JC: They wanted a lot of bands to do two tracks each for a Christmas album .. one would be a classic Christmas song and the other one of your own. I had a song of my own called Northern Lights, which I changed to Yuletide Lights. So then I had to choose another song, a cover, and I thought, "What's left", I don't like most of them anyway, and it dawned on me that probably the best Christmas song was Happy Christmas War Is Over, and I thought, dare I do that? It was a great song and me tipping my hat to Lennon and the Beatles because they kicked the doors down for the old regime of what music was in this country, and have a crack yourselves.

SL: People can still book Christie and you do stuff like Yellow River and new songs.

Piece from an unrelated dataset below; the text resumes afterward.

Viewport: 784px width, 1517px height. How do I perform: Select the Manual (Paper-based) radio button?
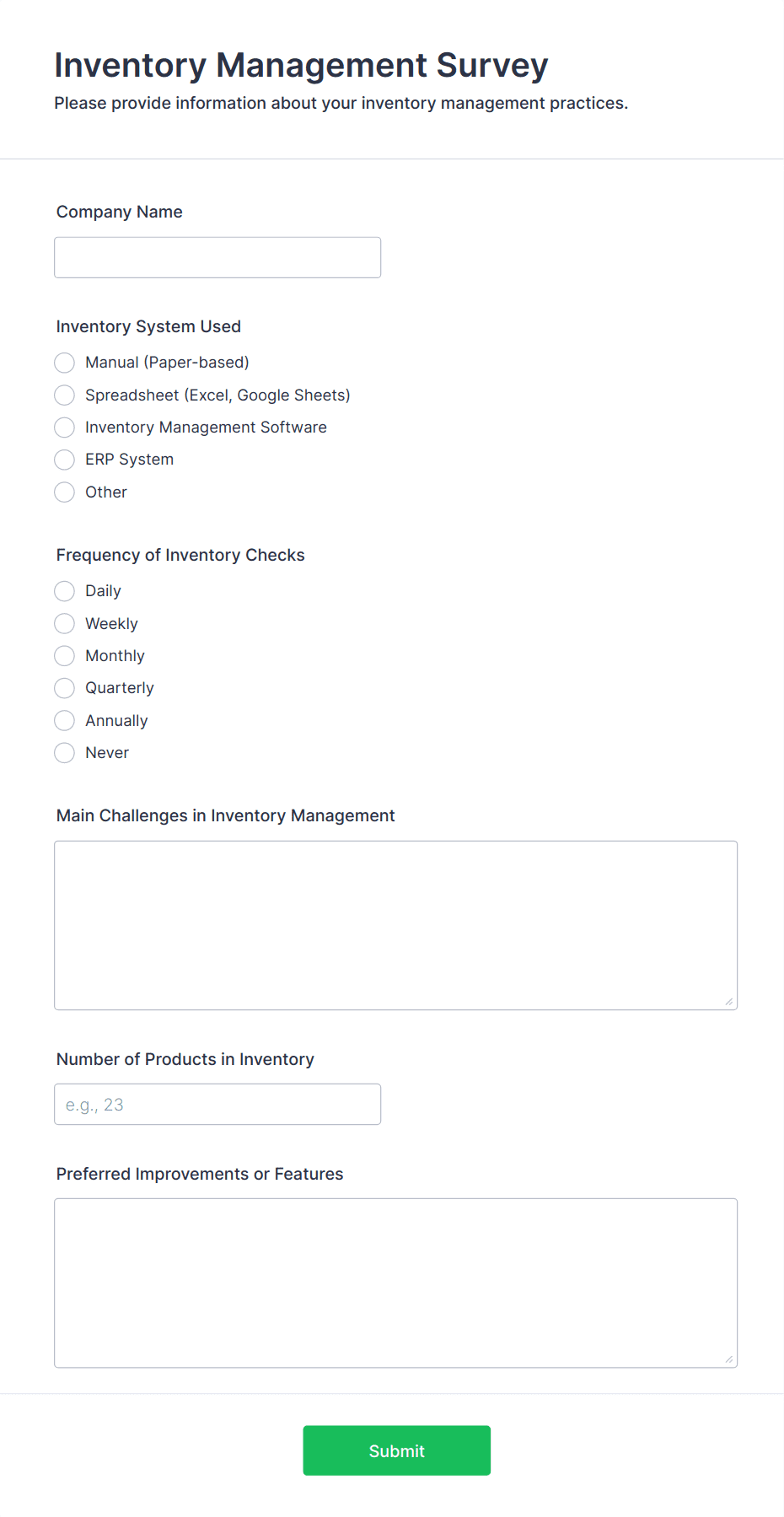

JC: Yes, we're out this week in Germany and been to Spain this year doing TV and we have a big show in Belgium coming up, there's always been a strong reverence in Germany for British hit bands of the 60s and 70s. Probably goes back to the Beatles Hamburg thing? Yellow River and San Bernadino have become two very big worldwide hits and Yellow River in particular has become kind of a standard, kind of a classic.

SL: Using Yellow River for Yellow Pages .. that must have been your pension.

JC: No, no, believe it or not .. these things are done by the publishers, I had no say in it at all. At first I thought it cheapened the song in some way, fingers walking and stuff like that, but if it had come to me in the first place, I would have probably said No. Songs are like your babies, you nourish them and send them out into the world, and if they're really, really successful, they have a life of their own, you can't always control them.

SL: Jeff Christie, it's been great talking to you, thanks very much indeed, and we hope to see you playing Yellow River live in Liverpool at some stage.

JC: Well, I'd love to come to Liverpool and play at the Cavern!